Find the area of the region R, enclosed by:
x+2y=0 and x+y^2=3
First let's see where they intersect...
Subtracting the second equation from the first gives
$\displaystyle \displaystyle \begin{align*} x + y^2 - (x + 2y) &= 3 - 0 \\ y^2 - 2y &= 3 \\ y^2 - 2y - 3 &= 0 \\ (y + 1)(y - 3) &= 0 \\ y &= -1 \textrm{ or }y = 3 \end{align*} $
and the corresponding $\displaystyle \displaystyle \begin{align*} x \end{align*} $ values are $\displaystyle \displaystyle \begin{align*} 2\end{align*} $ and $\displaystyle \displaystyle \begin{align*} -6 \end{align*} $ respectively.

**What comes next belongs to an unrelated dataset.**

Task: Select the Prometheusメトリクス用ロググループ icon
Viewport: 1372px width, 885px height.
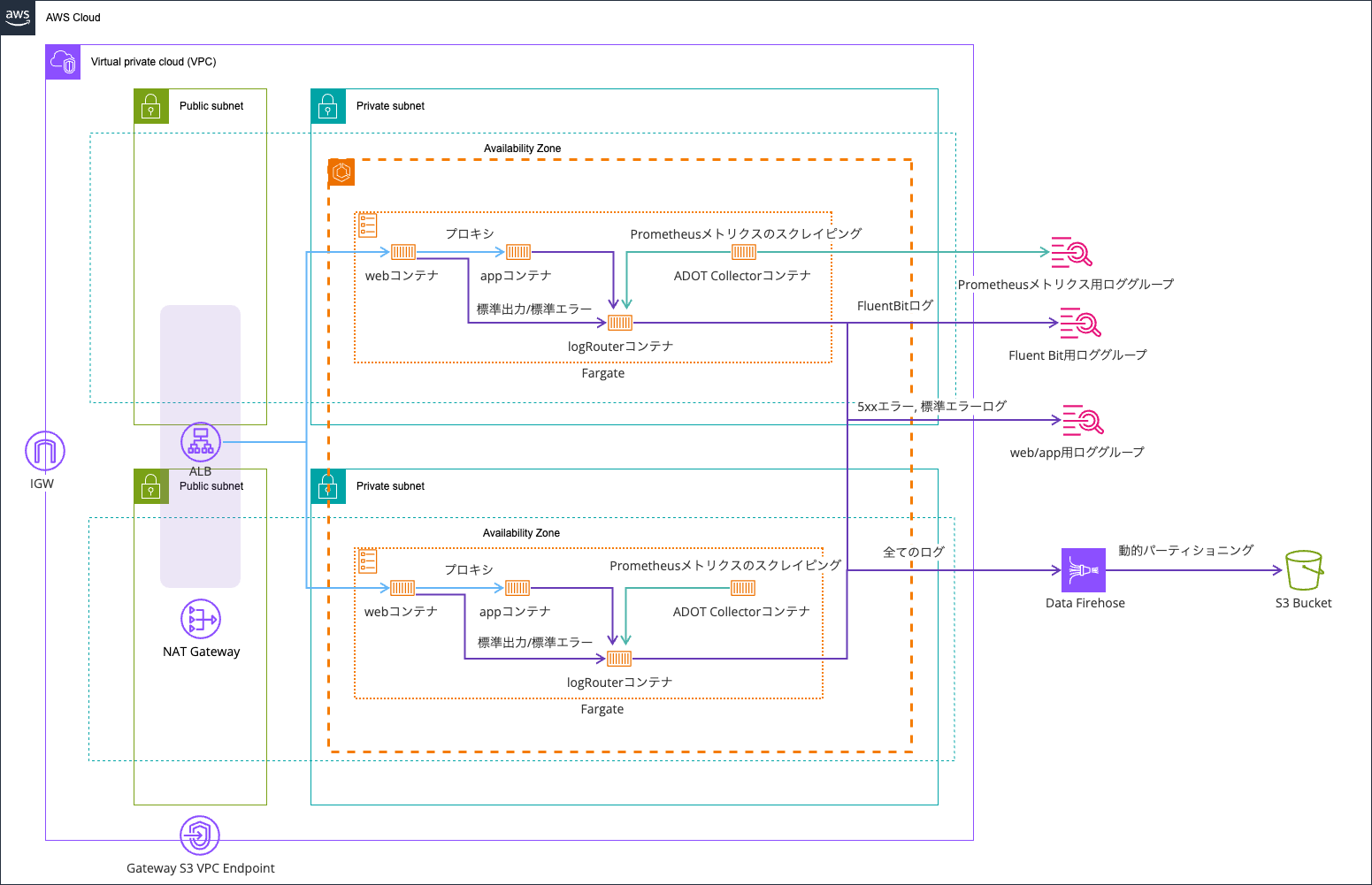Action: (x=1071, y=254)
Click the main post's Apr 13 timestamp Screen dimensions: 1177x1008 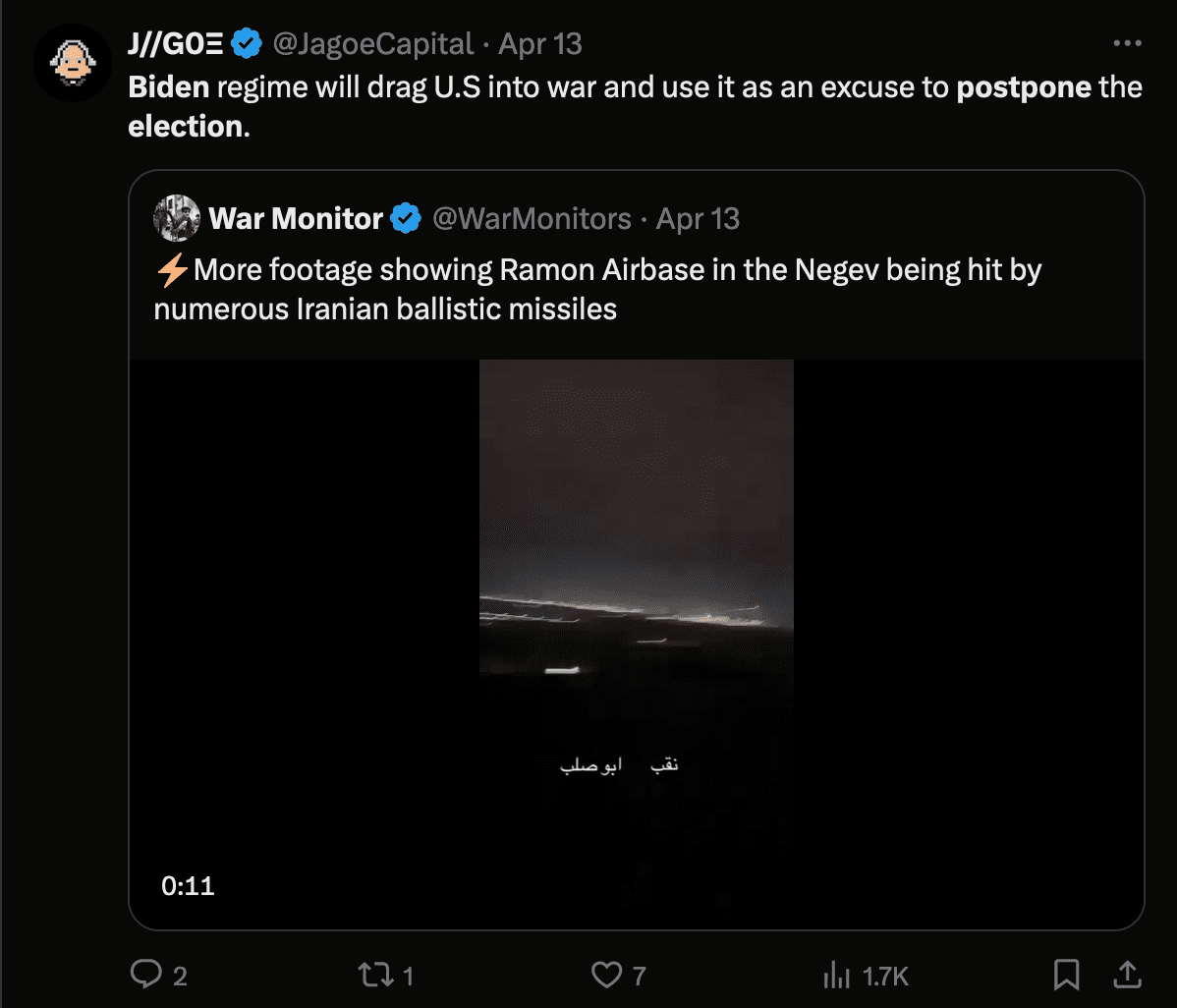click(540, 44)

Now, if we decide to use horizontal strips, they are bounded on the left by the line $\displaystyle \displaystyle \begin{align*} x = -2y \end{align*} $ and they are bounded on the right by the curve $\displaystyle \displaystyle \begin{align*} x = 3 - y^2 \end{align*} $. When we sum all these strips, they are bounded below by $\displaystyle \displaystyle \begin{align*} y = -1 \end{align*} $ and bounded above by $\displaystyle \displaystyle \begin{align*} y = 3 \end{align*} $.
So the double integral is
$\displaystyle \displaystyle \begin{align*} \int_{-1}^3{\int_{-2y}^{3 - y^2}{\,dx}\,dy} &= \int_{-1}^3{\left[x\right]_{-2y}^{3-y^2}\,dy} \\ &= \int_{-1}^3{\left(3 - y^2\right) - (-2y)\,dy} \\ &= \int_{-1}^3{3 + 2y - y^2\,dy} \\ &= \left[3y + y^2 - \frac{y^3}{3}\right]_{-1}^3 \\ &= \left[3(3) + 3^2 - \frac{3^3}{3}\right] - \left[3(-1) + (-1)^2 - \frac{(-1)^3}{3}\right] \\ &= \left(9 + 9 - 9\right) - \left(-3 + 1 + \frac{1}{3}\right) \\ &= 9 - \left(-\frac{5}{3}\right) \\ &= \frac{32}{3} \end{align*} $
Now why not try using vertical strips to see if you get the same answer?